>>>

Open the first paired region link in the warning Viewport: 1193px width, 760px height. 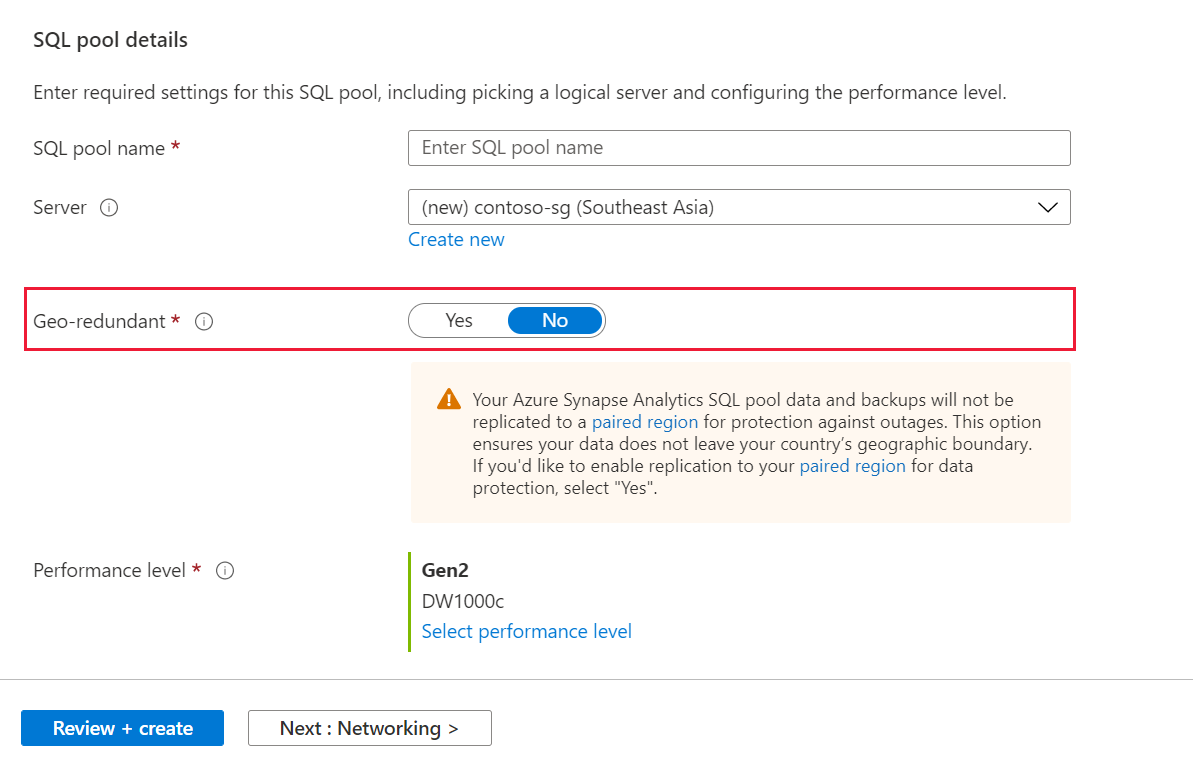pyautogui.click(x=645, y=422)
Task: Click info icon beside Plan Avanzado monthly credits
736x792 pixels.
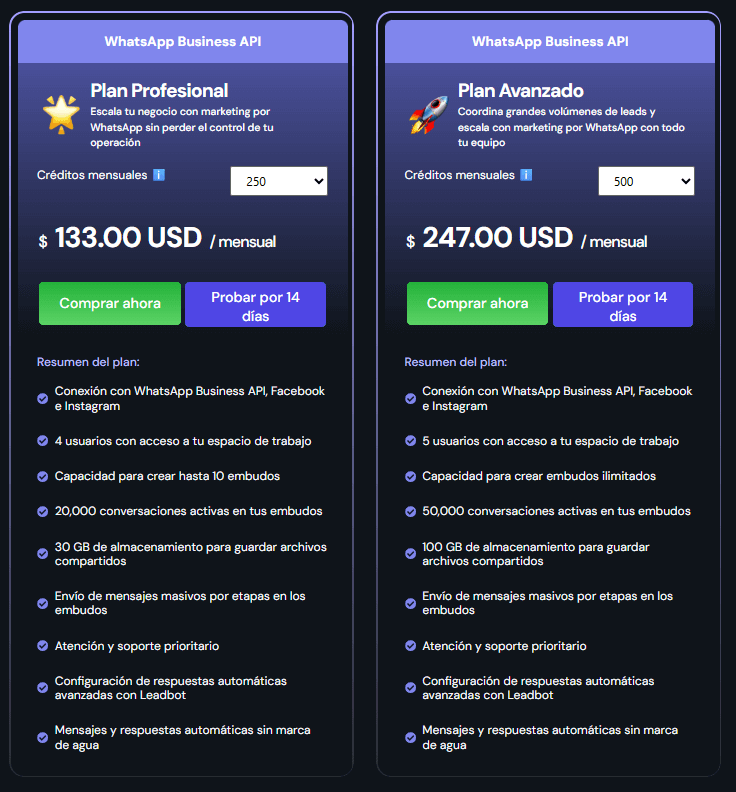Action: 526,175
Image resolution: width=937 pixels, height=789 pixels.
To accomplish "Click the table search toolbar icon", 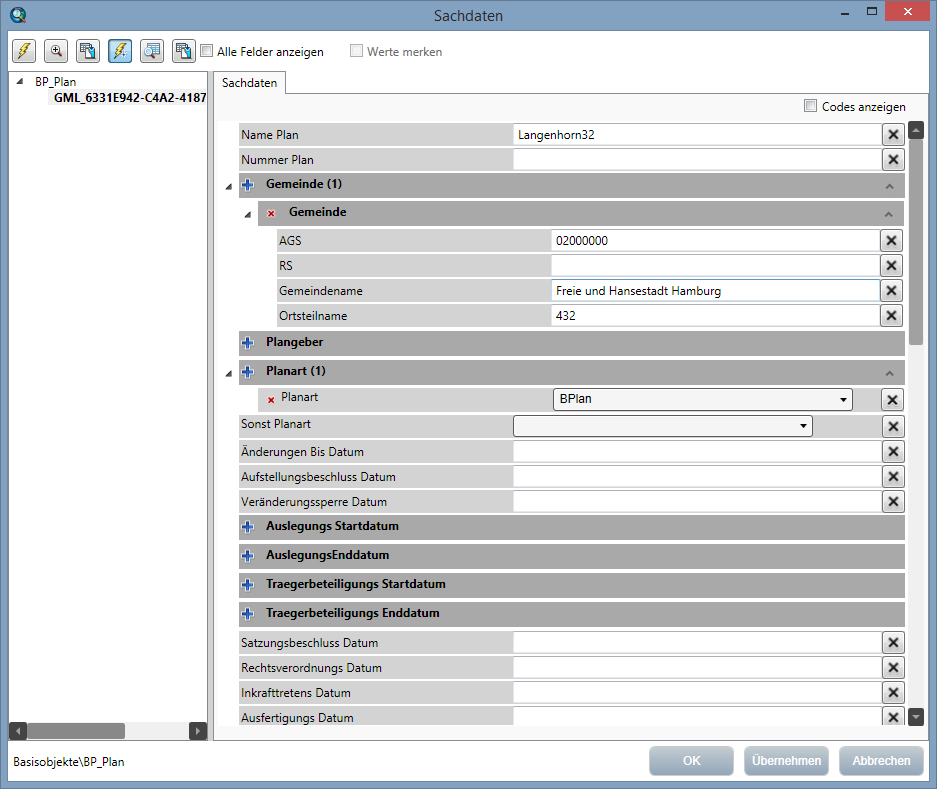I will pyautogui.click(x=152, y=51).
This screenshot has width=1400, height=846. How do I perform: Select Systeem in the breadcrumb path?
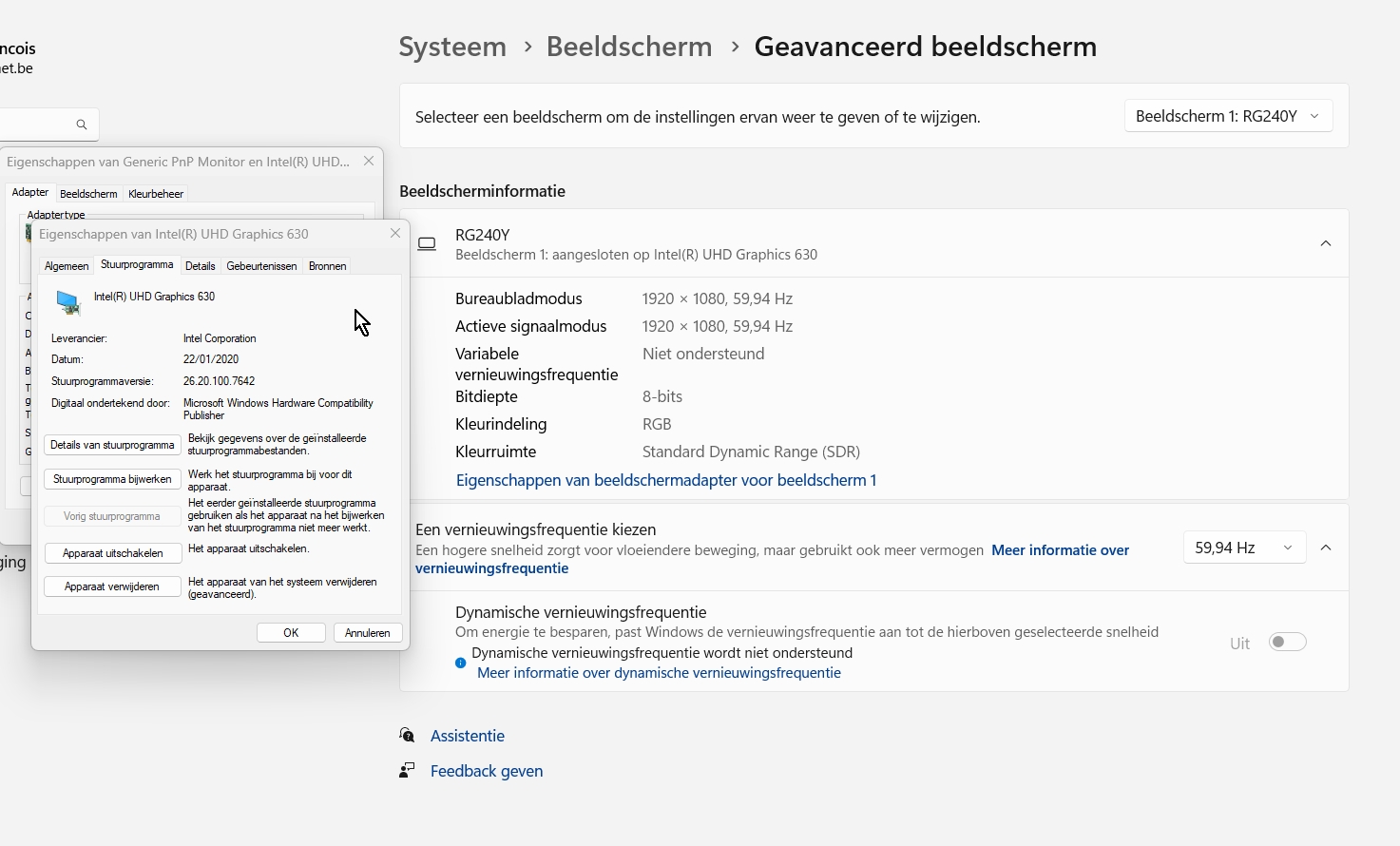coord(451,46)
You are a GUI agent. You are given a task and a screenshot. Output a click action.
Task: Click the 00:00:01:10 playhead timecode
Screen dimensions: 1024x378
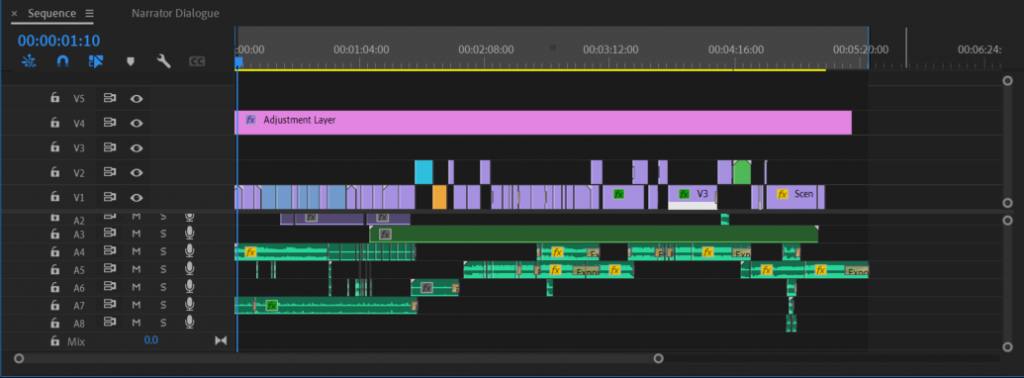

<<<

(Goal of the exercise) Print only the lines from the one with "This screenshot has" through the last line of the data above, exactly and with both ends, and please omit any pictures.

(Your solution)
This screenshot has width=1400, height=846. How do I perform: Select Systeem in the breadcrumb path?
coord(451,46)
You are a GUI agent. You are given a task and a screenshot. Output a click action.
Task: Click the 00:00:01:10 playhead timecode
Screen dimensions: 1024x378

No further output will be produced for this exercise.